千加野あい作品のページ


千葉県生、千葉県育ち。2019年「今はまだ言えない」にて第18回「女による女のためのR-18文学賞」友近賞を受賞し作家デビュー。

 


                   

「どうしようもなくさみしい夜に ★★☆


どうしようもなくさみしい夜に

2023年05月
新潮社

(1600円+税)



2023/06/13



amazon.co.jp

風俗嬢として働く女性、そうした女性と関わりを持つ人物たちの姿を描く、連作ストーリィ。

風俗嬢と一口に言っても内容はいろいろなのでしょうけれど、本作では“デリヘル嬢”。
その言葉を聞くと私も含め一般的には、危ない仕事、余程の事情があるのか或いはまともに働く気がないのか、と考えてしまう気がします。

でも本作を読む限り、仕事内容が風俗であろうと、きちんと仕事をこなそうとしている女性たち、という印象が強い。
とくに頼れる身内がおらず、シングルマザーとして自分の子どもを一生懸命守っていこうとする、風俗嬢であり同時に母親でもある女性2人の姿には、胸を打たれざるを得ません。

・5篇の中でも格別な思いを感じる篇は
「今はまだ言えない」
シングルマザーの母親は、デリヘル嬢として働きながら息子の
夏希を一生懸命に育ててきてくれた。
その母親が突然、結婚したいと言い出す。
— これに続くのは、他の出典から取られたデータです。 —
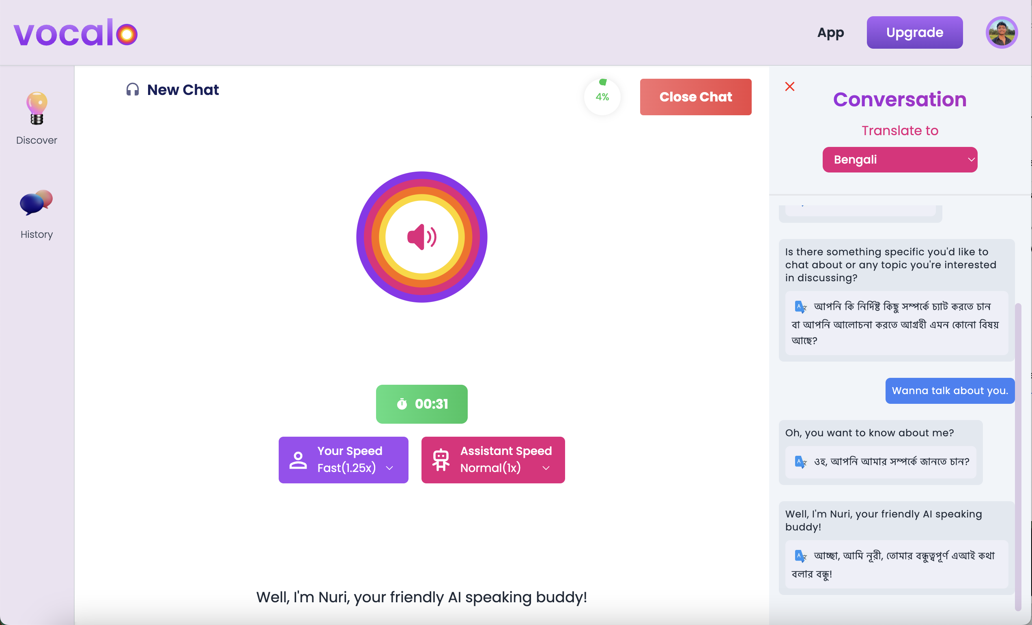The height and width of the screenshot is (625, 1032).
Task: Click the headphones icon beside New Chat
Action: pyautogui.click(x=132, y=90)
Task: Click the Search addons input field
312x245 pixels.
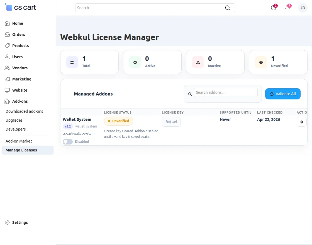Action: [x=226, y=92]
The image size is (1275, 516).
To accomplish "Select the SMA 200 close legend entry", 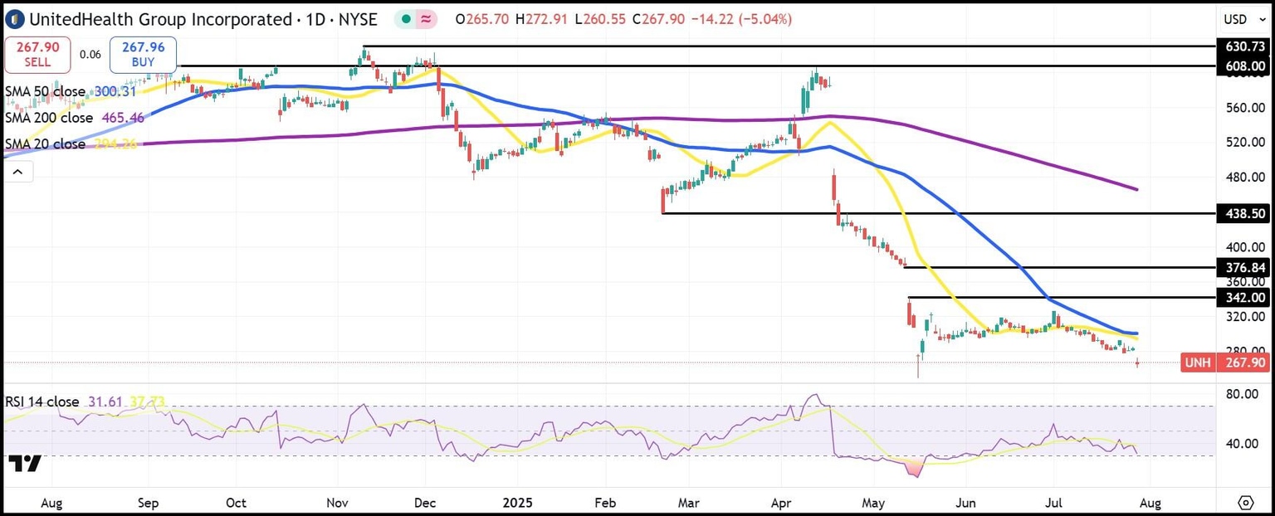I will click(x=48, y=118).
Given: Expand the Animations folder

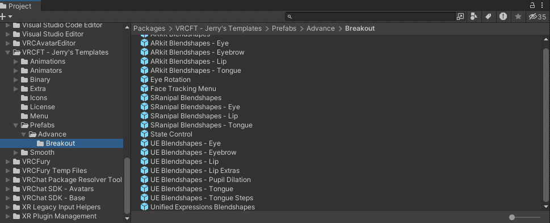Looking at the screenshot, I should (x=15, y=61).
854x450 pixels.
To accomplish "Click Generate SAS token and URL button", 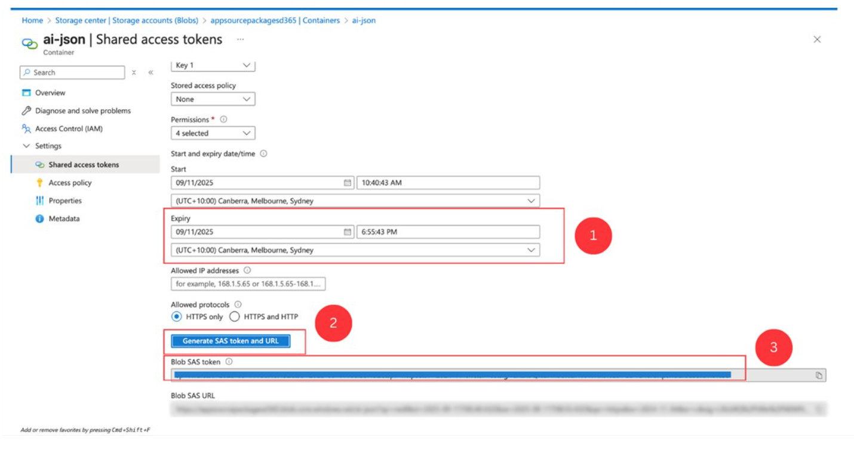I will 231,341.
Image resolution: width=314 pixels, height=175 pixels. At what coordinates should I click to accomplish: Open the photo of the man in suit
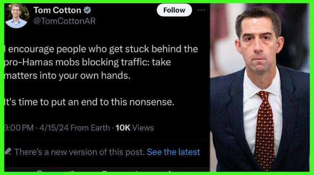point(259,87)
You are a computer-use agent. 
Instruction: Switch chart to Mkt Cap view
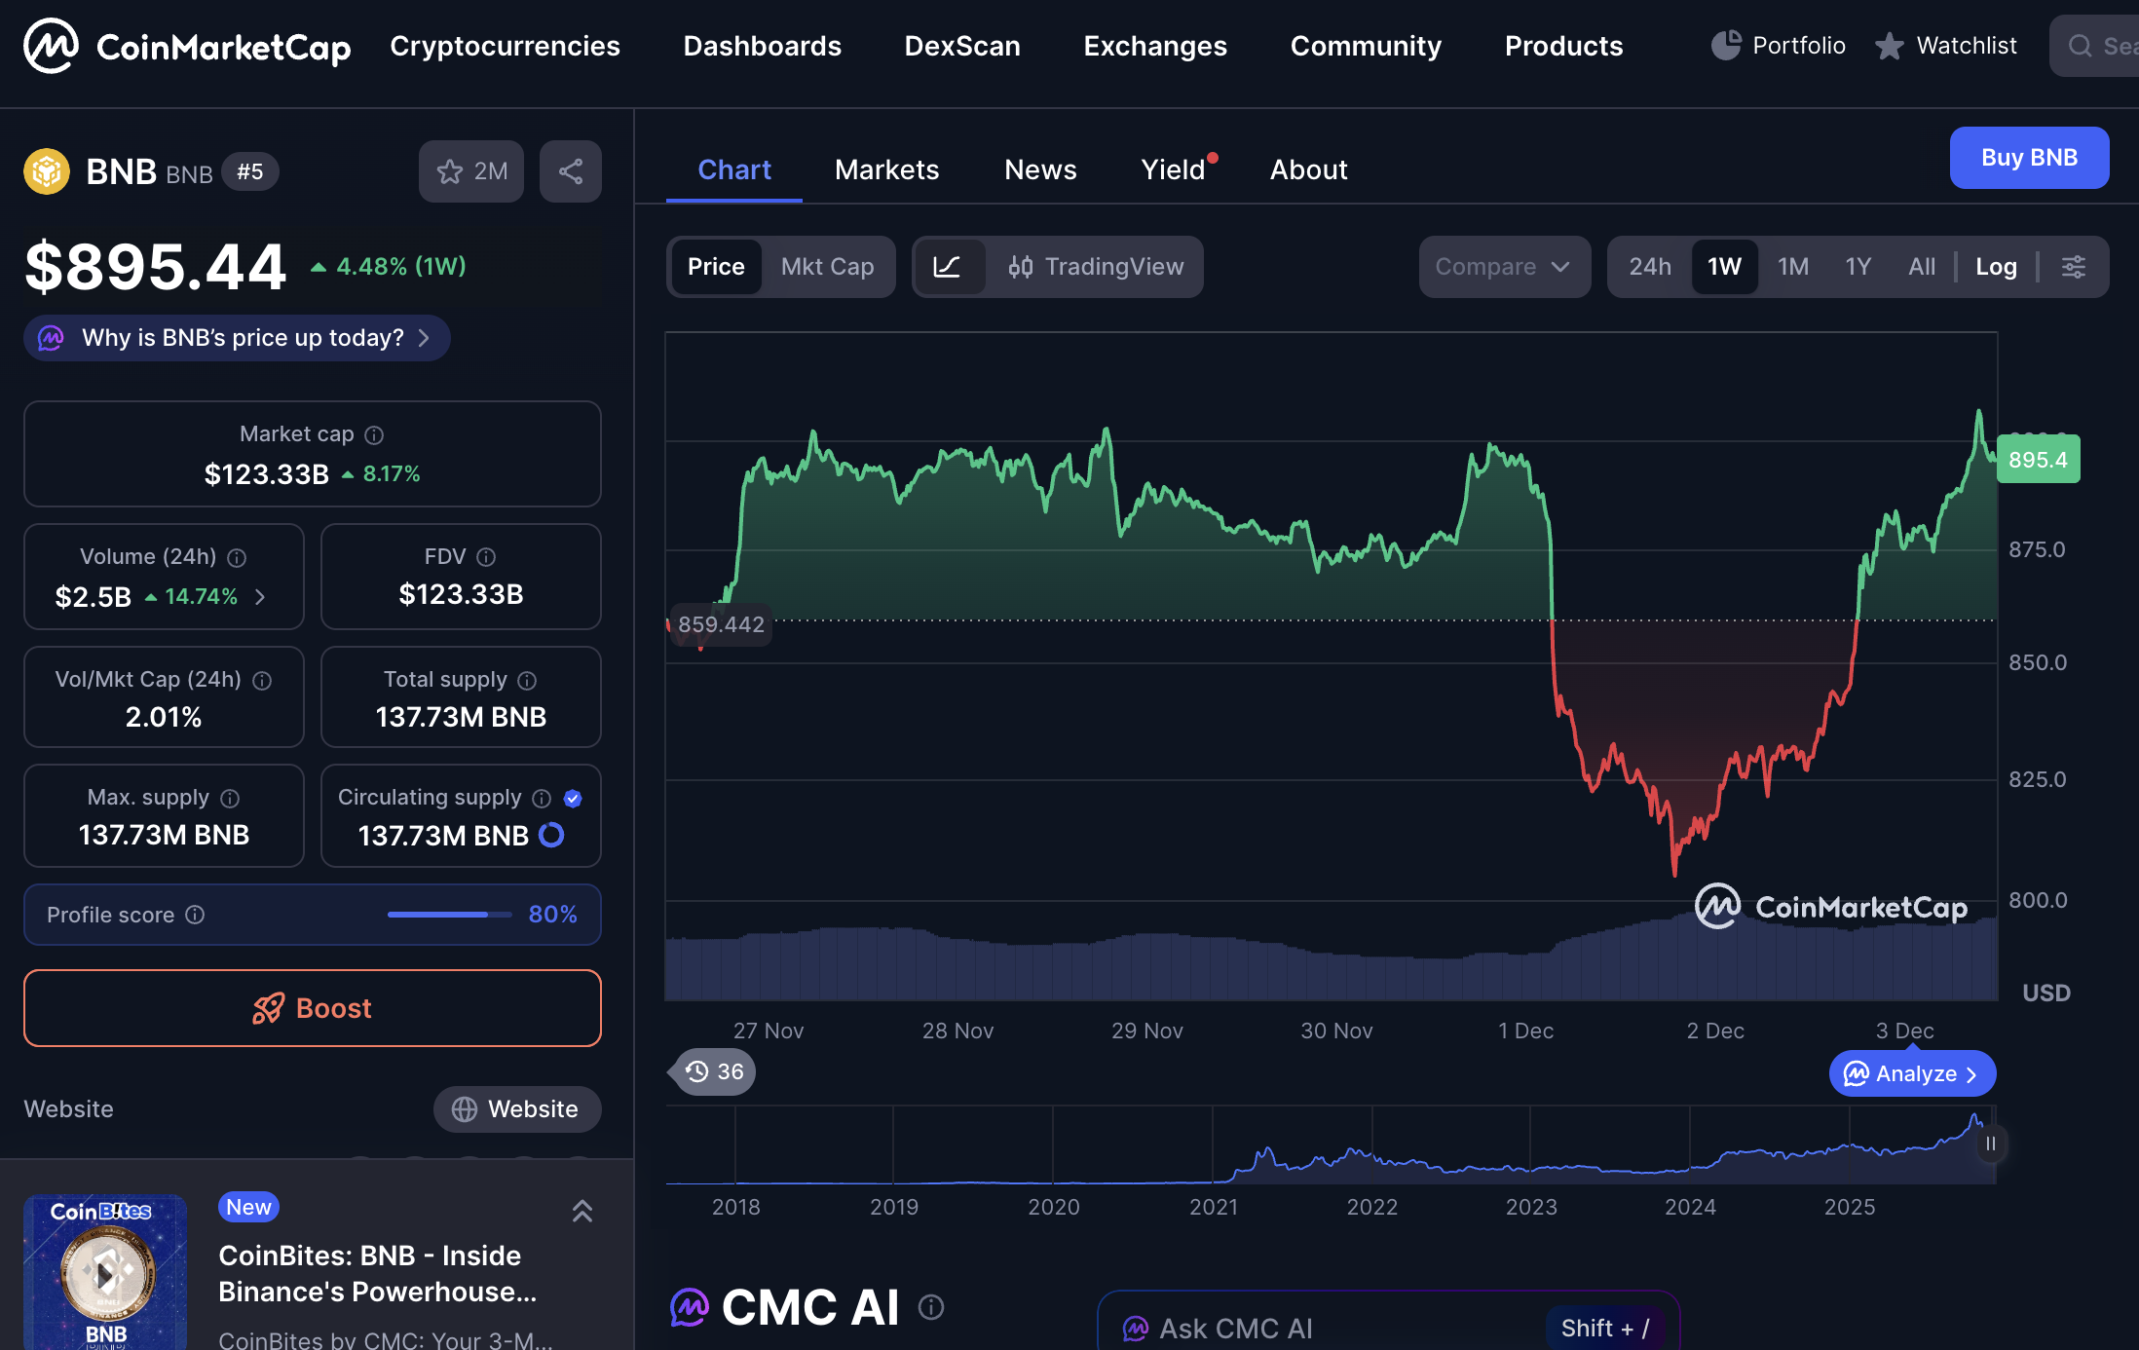pos(827,267)
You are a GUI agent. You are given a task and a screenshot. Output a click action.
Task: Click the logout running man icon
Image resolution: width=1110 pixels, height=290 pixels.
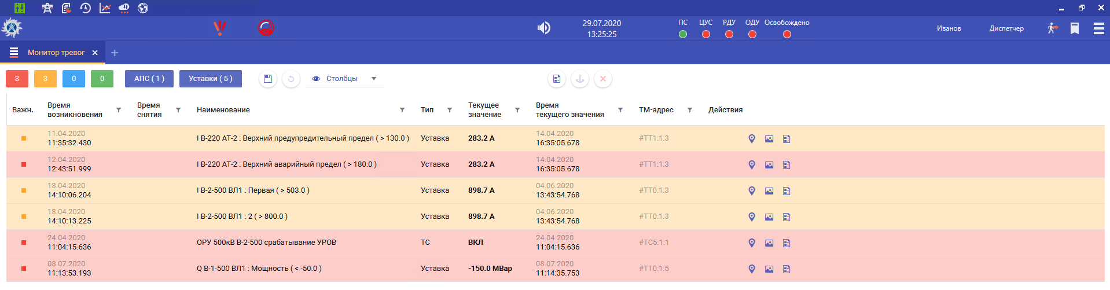(x=1052, y=28)
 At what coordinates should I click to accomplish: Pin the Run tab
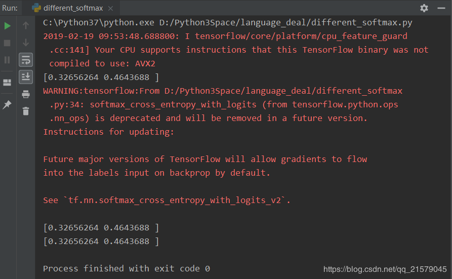click(7, 105)
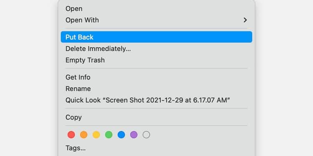Screen dimensions: 313x156
Task: Expand the Open With submenu arrow
Action: 245,20
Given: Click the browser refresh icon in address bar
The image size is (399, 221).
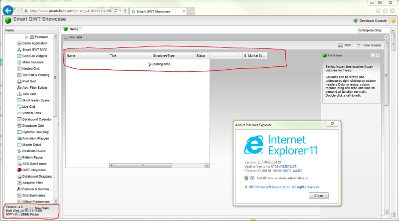Looking at the screenshot, I should (x=124, y=10).
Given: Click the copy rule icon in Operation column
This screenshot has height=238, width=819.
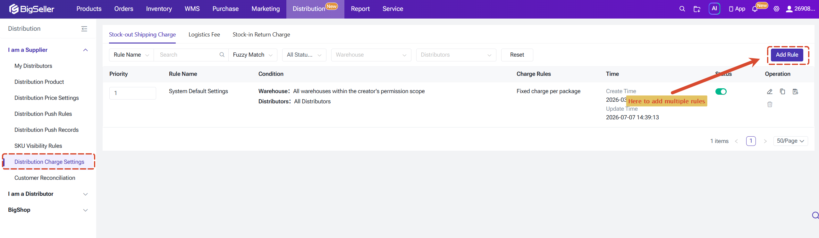Looking at the screenshot, I should click(782, 92).
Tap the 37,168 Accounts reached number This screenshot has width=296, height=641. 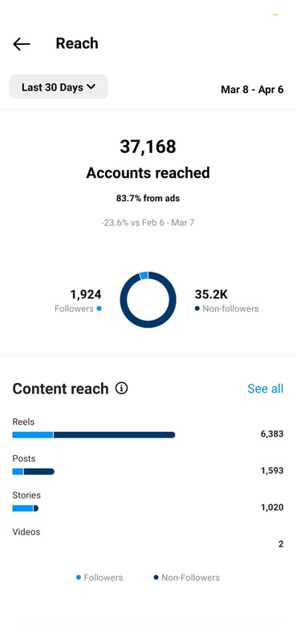148,147
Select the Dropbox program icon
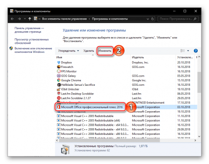 tap(59, 62)
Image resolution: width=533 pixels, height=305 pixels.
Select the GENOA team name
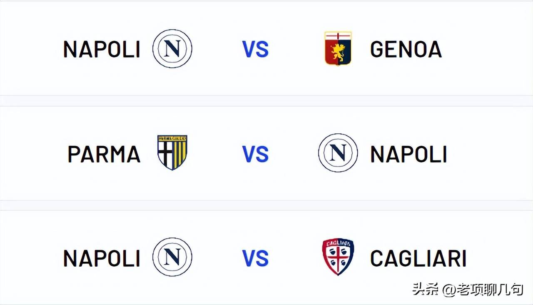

良い相手と出会えたのかと思えば、相手はやせ細った老人。夏希のためのお金と介護のバーター取引であることは明らか。
小学校時代、母親の仕事がバレた所為でシカトされた夏希は、母親の気持ちが分かっていても、母親に反抗せざるを得ない。
その複雑な思いの中に、母親への感謝と愛情を感じます。

「雪解け」:大学時代、友人との旅行費用を捻出するため風俗に足を踏み入れた結衣。何故父親から嫌悪されたのか。
「落ちないボール」風香とその娘=5歳のひかりと、もう家族同然だったは、デリヘルで働いているという風香の言葉に動揺してしまう・・・。
「ひかり」:風香のこれまでを辿る。追い詰められた風香を最後に救ってくれたのは・・・。
「折り鶴を開くとき」デリヘルの店長を務めている夏希、その彼の心にある思いは・・・。

人に公言できないデリヘル嬢という仕事であっても、誰かが必要としてくれている、感謝されることもある・・・そしてそれが生きる支えとなっている、という言葉は、どんな仕事、生き方にも通じることであるように思います。

切ない思いを掬いあげるような連作ストーリィ、お薦めです。